In no mood to make his night last any longer than needed, Medvedev sprinted out to an early lead, capitalizing on the slow conditions to frustrate Krajinovic, who struggled to hit through the nimble, 6-foot-6 Russian.
Claiming the first set 6-2, Medvedev secured another early break in the second set after a delicate drop shot floated over the net out of his Serbian opponent’s reach in a stunning 38-shot rally. Undeterred by the reigning US Open champion’s early advantage, however, Krajinovic manufactured break points in the following game and out-duelled Medvedev from the baseline to break right back and level the set.
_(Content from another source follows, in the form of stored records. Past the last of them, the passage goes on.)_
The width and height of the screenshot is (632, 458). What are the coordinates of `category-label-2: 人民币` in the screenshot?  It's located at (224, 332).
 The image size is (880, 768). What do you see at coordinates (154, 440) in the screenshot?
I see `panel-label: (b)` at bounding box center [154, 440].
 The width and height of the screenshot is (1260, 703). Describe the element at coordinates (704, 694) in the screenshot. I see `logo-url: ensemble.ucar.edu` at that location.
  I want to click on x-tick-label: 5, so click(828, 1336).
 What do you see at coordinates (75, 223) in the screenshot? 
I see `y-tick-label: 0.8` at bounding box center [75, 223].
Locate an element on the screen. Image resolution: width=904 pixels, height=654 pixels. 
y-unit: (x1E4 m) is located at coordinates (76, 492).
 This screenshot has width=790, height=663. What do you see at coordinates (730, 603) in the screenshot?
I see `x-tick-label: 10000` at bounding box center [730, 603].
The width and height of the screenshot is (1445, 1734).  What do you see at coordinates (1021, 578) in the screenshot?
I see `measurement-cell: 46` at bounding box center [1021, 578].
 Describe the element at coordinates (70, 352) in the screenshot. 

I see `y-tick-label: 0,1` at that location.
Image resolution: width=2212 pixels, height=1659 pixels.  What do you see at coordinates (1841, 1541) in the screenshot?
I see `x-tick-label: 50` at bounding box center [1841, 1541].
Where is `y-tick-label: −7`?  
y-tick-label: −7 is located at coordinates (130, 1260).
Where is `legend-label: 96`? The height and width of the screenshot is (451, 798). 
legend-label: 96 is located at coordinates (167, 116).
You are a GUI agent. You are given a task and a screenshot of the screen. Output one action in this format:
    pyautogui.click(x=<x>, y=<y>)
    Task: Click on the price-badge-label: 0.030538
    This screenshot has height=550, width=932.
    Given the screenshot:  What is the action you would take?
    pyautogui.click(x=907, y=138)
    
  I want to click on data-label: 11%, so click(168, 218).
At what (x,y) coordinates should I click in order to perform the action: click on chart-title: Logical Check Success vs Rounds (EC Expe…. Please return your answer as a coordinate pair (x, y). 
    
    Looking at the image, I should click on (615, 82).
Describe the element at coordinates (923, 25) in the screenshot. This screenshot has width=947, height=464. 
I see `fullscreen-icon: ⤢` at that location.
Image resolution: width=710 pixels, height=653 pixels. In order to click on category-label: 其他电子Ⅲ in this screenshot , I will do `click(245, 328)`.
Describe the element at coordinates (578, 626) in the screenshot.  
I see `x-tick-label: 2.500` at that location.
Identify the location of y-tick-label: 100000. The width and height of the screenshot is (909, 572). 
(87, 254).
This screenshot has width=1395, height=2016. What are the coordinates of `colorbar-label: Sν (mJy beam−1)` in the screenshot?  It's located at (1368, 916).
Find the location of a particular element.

The remainder of the second was a tight, high-quality affair, with changes in momentum and the World No. 34 hanging tough against the World No. 2’s unassailable baseline defence. In the tiebreak, however, Medvedev raised his level – as champions do – and finished off the match after one hour and 30 minutes.
Up next: Grigor Dimitrov.
Earlier in the day, Diego Schwartzman fought through to the fourth round of the BNP Paribas Open for the first time in his career following an impressive come-from-behind win over Great Britain’s Daniel Evans, reeling off 10 games in a row from 2-4 down in the second set to score victory on Monday afternoon.
In a rematch of their heated clash earlier this year at the Western & Southern Open in Cincinnati, Schwartzman was the first to strike in pristine Stadium 1 conditions at the Indian Wells Tennis Garden. Untroubled by Evans’ slice and brave forays into the net, the Argentine broke in the fourth game and quickly found himself up 5-2 after consolidating the break twice.
From there, however, Evans dug deep, raising his level as the No. 11 seed attempted to serve for the set and breaking to 15. After the Briton consolidated for 5-5, Schwartzman fended off four break points, but was unable to save a fifth, handing Evans his fourth consecutive game in a row.
Galvanized by his improved level and the string of games won, the No. 18 seed served the first set out to love and continued his momentum in the second set, securing an early break and finding himself two holds away from the fourth round.
This time, it was Schwartzman’s turn to catch fire. The Buenos Aires native, small in stature at 5-foot-6 but not lacking in firepower whatsoever, burned Evans at the net as the 31-year-old began charging forward in desperation. Perhaps Schwartzman’s second-round survival against serve-and-volley specialist Maxime Cressy was the perfect practice for facing a player like Evans, as he broke back in a rally complete with several powerful groundstrokes and capped off with a feathered volley at the net.
He wouldn’t lose another game from there, reeling off eight more in quick succession before closing out the match in two hours, 19 minutes.
Through to his maiden round of 16 appearance in Indian Wells, Schwartzman will face No. 6 seed Casper Ruud for a place in the quarterfinals.
Ruud was the second men’s winner of the day with a gritty three-set win over Lloyd Harris in which he saved 8 of 8 break points to prevail after nearly three hours of tense tennis.
The mild-tempered Norweigan has been one of the form players this season, winning a tour-leading five titles, all coming at the ATP 250 level. Standing in the way of his quest for a sixth (and biggest) title this year was No. 26-seeded Harris, who is in the midst of his own breakthrough year after reaching a maiden Grand Slam quarterfinal at the US Open last month.
With both players benefitting from the conditions at the Indian Wells Tennis Garden – Harris the thin air for his blistering serve, Ruud the high & slow bounces for his forehand – it was a high-quality affair on Stadium three with a few key points making the difference.
Ruud, with his greater experience and laurels at the Masters 1000 events, was the one to capitalize on the break points he had, recovering from losing the first set to edge Harris in sets two and three.
The World No. 10 is one win away from his fifth 1000-level quarter-final of 2021. The rise of Ruud continues.